In each case, the necessary context and actual rationale for the action is almost religiously ignored so as to present an irrelevant incidental as if it were the driving factor. Moreover by removing all that context it attempts to paint the topic as singling out and bullying their own demographic rather than their demographic simply not being given special treatment.
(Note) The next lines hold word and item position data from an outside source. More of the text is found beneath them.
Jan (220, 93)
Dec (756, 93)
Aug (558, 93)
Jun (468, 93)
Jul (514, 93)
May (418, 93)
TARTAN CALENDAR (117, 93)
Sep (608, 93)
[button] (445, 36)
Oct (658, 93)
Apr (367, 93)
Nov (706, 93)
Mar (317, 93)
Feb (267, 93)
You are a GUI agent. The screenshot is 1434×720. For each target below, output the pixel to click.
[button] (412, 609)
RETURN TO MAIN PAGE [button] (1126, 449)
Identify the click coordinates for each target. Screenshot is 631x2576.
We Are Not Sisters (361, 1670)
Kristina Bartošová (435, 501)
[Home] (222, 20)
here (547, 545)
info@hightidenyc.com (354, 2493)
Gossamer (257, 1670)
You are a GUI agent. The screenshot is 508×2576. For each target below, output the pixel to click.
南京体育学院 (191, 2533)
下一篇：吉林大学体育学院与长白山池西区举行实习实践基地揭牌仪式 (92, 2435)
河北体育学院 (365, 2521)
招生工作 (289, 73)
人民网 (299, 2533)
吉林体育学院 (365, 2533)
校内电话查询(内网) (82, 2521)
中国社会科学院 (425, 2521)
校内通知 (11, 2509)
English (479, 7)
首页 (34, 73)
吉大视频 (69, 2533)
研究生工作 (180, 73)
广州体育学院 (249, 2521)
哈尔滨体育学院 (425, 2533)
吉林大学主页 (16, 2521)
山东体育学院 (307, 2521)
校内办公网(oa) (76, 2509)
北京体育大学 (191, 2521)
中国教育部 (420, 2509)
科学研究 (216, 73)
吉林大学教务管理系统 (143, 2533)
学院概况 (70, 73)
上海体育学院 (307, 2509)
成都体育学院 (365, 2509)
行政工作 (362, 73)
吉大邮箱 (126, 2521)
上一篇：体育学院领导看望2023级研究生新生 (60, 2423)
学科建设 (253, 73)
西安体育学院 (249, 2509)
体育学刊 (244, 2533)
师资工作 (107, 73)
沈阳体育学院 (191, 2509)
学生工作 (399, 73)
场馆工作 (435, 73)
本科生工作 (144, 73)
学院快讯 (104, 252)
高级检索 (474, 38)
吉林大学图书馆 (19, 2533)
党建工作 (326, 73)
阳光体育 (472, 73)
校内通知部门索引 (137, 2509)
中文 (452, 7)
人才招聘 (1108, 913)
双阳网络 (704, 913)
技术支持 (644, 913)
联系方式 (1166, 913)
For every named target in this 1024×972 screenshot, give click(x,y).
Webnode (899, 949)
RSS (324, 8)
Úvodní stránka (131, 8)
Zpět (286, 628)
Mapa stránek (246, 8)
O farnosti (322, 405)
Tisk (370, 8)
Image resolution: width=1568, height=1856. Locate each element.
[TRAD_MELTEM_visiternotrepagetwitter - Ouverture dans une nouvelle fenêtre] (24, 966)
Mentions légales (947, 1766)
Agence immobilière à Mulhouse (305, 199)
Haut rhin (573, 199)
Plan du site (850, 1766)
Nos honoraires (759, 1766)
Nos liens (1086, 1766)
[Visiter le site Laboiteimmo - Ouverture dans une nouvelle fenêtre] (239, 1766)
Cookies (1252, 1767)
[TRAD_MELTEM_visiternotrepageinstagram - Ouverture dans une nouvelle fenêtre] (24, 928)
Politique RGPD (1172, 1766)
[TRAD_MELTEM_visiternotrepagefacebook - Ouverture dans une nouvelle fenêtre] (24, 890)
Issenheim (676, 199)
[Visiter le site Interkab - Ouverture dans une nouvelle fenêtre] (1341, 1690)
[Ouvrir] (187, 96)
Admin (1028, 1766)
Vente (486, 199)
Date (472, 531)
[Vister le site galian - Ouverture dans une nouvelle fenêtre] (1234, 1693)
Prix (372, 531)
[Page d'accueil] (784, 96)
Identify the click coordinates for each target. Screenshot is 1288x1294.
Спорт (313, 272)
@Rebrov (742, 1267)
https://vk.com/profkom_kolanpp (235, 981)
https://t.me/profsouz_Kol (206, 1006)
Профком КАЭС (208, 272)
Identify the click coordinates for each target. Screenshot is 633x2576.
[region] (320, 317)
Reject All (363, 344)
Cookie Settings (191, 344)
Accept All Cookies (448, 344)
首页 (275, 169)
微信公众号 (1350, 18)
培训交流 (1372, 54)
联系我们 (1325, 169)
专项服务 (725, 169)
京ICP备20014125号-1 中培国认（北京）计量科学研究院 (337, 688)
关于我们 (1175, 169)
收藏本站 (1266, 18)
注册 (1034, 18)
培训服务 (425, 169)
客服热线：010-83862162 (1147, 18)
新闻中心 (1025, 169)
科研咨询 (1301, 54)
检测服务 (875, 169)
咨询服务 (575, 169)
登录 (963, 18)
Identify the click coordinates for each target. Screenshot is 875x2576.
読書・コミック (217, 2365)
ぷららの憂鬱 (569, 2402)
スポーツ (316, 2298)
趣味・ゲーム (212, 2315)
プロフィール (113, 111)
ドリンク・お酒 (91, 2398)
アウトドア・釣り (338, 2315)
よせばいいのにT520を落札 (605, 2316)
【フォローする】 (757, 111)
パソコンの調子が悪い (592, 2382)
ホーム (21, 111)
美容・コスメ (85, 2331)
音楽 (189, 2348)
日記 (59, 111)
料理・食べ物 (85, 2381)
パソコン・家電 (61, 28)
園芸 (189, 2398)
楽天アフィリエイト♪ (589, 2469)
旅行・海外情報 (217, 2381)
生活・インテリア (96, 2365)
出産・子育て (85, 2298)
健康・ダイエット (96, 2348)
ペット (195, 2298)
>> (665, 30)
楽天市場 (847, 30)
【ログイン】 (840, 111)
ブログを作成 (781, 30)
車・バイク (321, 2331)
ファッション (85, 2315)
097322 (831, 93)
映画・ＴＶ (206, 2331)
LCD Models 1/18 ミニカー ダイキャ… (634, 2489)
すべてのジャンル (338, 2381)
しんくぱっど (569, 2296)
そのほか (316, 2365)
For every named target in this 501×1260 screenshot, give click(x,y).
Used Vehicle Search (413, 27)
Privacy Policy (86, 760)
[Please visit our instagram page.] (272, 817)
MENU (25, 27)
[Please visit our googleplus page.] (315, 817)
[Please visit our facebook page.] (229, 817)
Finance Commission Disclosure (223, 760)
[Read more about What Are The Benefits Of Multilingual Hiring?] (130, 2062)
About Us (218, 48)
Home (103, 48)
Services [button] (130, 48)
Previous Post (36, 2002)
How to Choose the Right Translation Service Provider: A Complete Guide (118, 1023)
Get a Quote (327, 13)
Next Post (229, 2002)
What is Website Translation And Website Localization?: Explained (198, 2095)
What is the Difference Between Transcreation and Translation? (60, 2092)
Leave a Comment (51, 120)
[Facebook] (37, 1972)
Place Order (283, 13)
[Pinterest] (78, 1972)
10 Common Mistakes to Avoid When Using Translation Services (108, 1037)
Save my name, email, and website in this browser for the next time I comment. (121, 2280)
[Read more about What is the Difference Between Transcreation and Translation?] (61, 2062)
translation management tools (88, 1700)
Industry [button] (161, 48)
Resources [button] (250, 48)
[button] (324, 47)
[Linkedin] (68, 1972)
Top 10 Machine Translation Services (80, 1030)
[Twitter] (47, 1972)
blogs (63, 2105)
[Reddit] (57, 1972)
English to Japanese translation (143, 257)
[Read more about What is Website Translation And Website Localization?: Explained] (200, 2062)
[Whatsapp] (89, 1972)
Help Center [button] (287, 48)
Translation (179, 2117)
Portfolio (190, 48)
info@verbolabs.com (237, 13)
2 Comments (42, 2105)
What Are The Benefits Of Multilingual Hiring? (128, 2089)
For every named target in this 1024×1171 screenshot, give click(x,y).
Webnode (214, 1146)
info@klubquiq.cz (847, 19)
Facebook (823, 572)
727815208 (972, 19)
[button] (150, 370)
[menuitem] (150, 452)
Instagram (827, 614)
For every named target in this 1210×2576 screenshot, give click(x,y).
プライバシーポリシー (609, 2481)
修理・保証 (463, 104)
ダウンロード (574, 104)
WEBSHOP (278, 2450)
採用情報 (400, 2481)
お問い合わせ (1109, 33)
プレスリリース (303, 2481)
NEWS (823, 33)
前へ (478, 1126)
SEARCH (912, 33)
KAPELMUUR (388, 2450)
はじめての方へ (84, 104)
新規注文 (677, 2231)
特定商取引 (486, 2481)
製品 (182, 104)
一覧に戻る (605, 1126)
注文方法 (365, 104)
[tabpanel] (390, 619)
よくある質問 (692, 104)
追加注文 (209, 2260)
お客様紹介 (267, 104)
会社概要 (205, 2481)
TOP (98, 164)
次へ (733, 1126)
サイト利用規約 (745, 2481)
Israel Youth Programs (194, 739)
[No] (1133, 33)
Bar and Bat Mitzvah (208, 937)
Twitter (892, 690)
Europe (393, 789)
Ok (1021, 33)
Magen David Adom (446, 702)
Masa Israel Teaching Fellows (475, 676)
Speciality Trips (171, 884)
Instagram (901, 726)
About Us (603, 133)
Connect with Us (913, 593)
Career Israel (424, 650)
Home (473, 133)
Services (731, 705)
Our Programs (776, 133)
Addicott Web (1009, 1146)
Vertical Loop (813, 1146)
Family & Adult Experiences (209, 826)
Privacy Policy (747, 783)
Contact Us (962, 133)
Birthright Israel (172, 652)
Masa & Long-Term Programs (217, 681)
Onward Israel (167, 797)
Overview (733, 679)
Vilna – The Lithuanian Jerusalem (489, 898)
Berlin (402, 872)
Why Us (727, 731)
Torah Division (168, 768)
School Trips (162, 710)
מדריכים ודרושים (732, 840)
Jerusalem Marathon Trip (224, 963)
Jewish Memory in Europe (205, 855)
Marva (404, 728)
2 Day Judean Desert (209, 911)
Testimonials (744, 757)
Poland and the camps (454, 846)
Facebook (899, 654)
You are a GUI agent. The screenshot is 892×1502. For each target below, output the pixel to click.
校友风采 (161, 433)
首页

Objections to Trump's Twitter ban very much fits the same pattern. That Trump has been in flagrant violation of Twitter's terms of use policy for
years now hasn't even been a open secret, it was just out in the open, with Twitter explicitly saying that because Trump was the PoTUS they had to weigh the violations against both the newsworthiness of the president's statements and the public interest of understanding his thought process. Cue January 6, and the rest is history. But no, no...it doesn't matter that Twitter had been giving Trump a pass to ignore the rules for years and that the violent storming of the Capitol in his name due to the misinformation he used Twitter to propogate was the straw that broke the camel's back. No, all that matters is that they banned a prominent Republican! Therefore Twitter is obviously conspiring with Democrats and the 'Radical Left' to ban Republicans out of partisan spite! *eyeroll*
At the end of the day it's usually less about a 'right' to social media and more about them ignoring the actual contributing factors to force the event through an "us vs. them" lens.